Знаете, как хорошо, что когда-то сошлись в одном месте и времени интересы мощного государства под названием СССР и талантливейший конструктор вертолётов. Потому, что сколь бы ты ни был талантлив, но чтобы создать такую сложнейшую летающую машину, как вертолёт – нужны помимо таланта, трудолюбия и умения собрать коллектив КБ, и ещё и деньги. Причём, огромные деньги. А такие деньги есть только у государства.
В 1951 году, во время войны в Корее, Американцы провели уникальную десантную операцию. За короткое время 30 тысяч вооружённых солдат были переброшены в непроходимых джунглях в нужное место. И сделано это было при помощи вертолётов. Тогда Сталин собрал в Кремле совещание специалистов из конструкторских бюро и Министерства авиационной промышленности, и задал вопрос: «Почему отстаём в этом вопросе, и почему у нас нет подобной техники?!». До войны в СССР занимались вертолётной тематикой, конструктор Черёмухин создал вертолёт ЦАГИ-1ЭА,  установивший несколько рекордов. Были вертолёты Братухина, автожиры КаСкр, А-7, даже немного принимавшие участие в разведывательных полётах в самом начале войны. Но Великая Отечественная война поставила вопрос о том, сможем ли мы вообще существовать. Или они нас, или мы их. Поэтому было не до вертолётов. За океаном, в Америке, Игорь Иванович Сикорский на первые экземпляры своих вертолётов деньги тоже добывал с трудом. И только когда ему удалось убедить командование военно-морских сил США, что вертолёты – это не забавная игрушка, а очень перспективная машина, и только тогда пошли серьёзные деньги от государства Америка на финансирование разработки, создания, испытаний и доведения до ума вертолётов Сикорского.
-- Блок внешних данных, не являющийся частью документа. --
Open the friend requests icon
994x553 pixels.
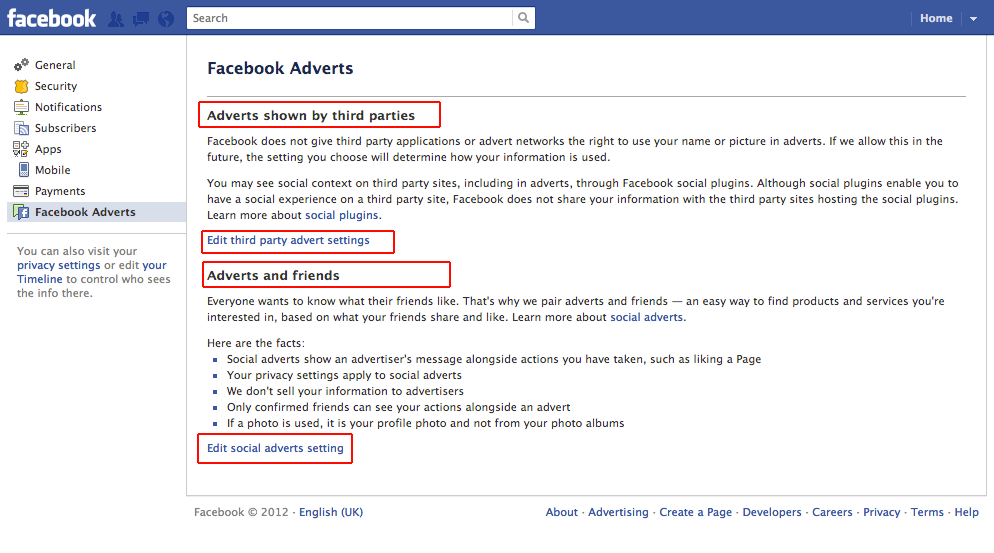[116, 18]
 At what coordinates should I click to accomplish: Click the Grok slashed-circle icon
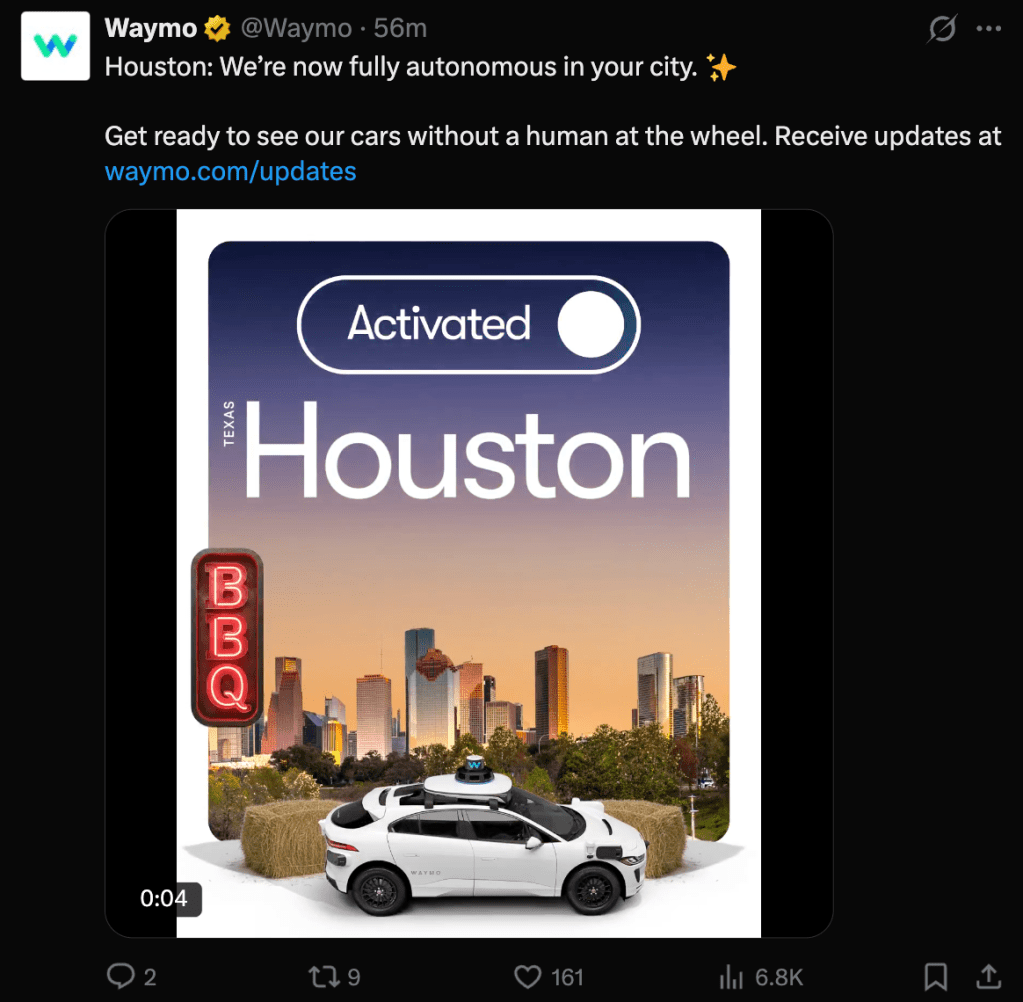coord(942,29)
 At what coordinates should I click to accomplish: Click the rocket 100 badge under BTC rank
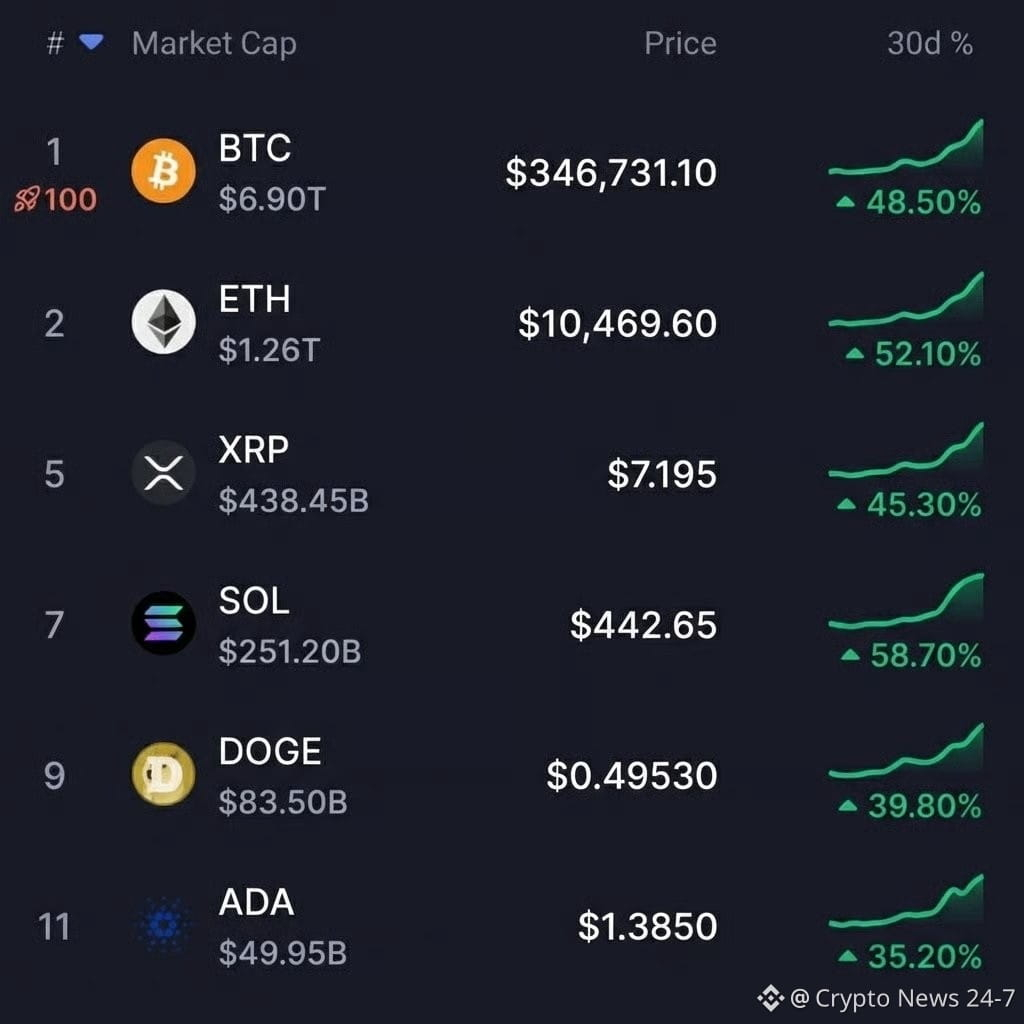coord(56,199)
В СССР всё тоже проходило аналогично. И хоть страна только-только выбралась из послевоенной разрухи, создавала ракетную технику, атомную бомбу, атомные ледоколы и подводные лодки, и прочее, но на вертолёты после серьёзного разговора в Кремле деньги (очень большие деньги) нашлись. Деньги деньгами, но нашлись и люди, способные создавать винтокрылые машины. У Михаила Леонтьевича Миля был уже создан солидный и технический задел по вертолётной тематике. Было создано конструкторское бюро, был выделен завод и вертолётостроители не подвели. НГУ-1, натурная геликоптерная установка. Это был прототип вертолёта МИ-1. Почти тот же вертолёт, но без шасси и хвостовой балки. На этой установке отрабатывались многие вопросы испытаний. Это и ускорило появление первенца КБ – вертолёта МИ-1. Не обошлось без катастроф и потерь, ведь техника новая, сложная, капризная, но вертолёт пошёл в серию. Вскоре его показали на воздушном параде в Тушино.
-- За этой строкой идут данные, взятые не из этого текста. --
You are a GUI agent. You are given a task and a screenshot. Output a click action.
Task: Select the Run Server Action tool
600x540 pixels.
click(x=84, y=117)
А дальше талант Миля раскрылся во всей его красоте и мощи. Михаил Леонтьевич по первому образованию был прекрасным аэродинамиком, отлично разбирался во всех сложностях полёта такой машины, как вертолёт. В особенностях его управления, конструкции и так далее. Я не буду вам забивать голову сложными аэродинамическими формулами, графиками, схемами балансировки, балансом мощностей и прочим. Но его машины получались надёжными, живучими, работящими и красивыми. А это тоже немаловажно.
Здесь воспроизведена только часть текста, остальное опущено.